### Dataset records

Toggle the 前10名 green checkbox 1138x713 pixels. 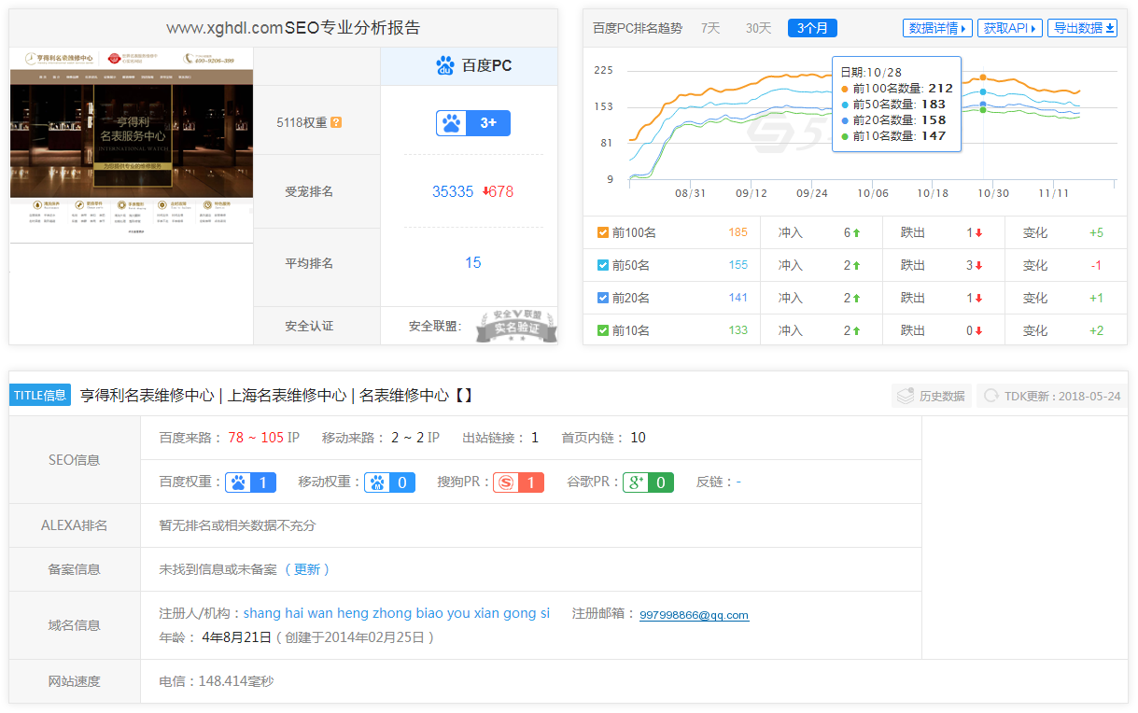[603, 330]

######
### Dataset records

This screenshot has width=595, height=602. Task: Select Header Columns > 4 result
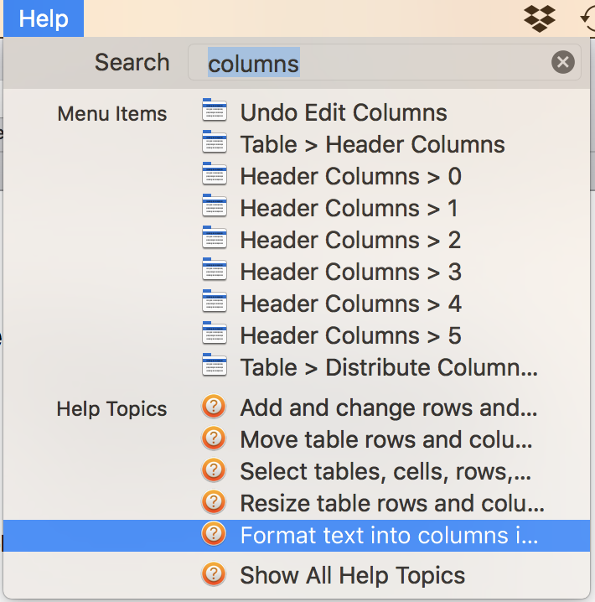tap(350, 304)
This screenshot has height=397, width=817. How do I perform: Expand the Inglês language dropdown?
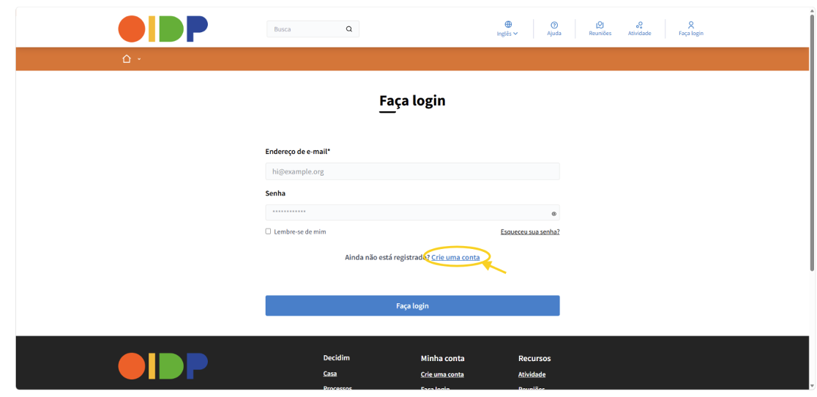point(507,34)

######

# Exercise requirements
List the material as numbered lines, starting at the line that contains "This screenshot has width=595, height=602." and ending at the line that contains "point(507,34)", with no blank lines. Omit the pictures from your answer.

# Result for this exercise
1. This screenshot has width=595, height=602. Task: Select Header Columns > 4 result
2. tap(350, 304)
3. This screenshot has height=397, width=817. How do I perform: Expand the Inglês language dropdown?
4. point(507,34)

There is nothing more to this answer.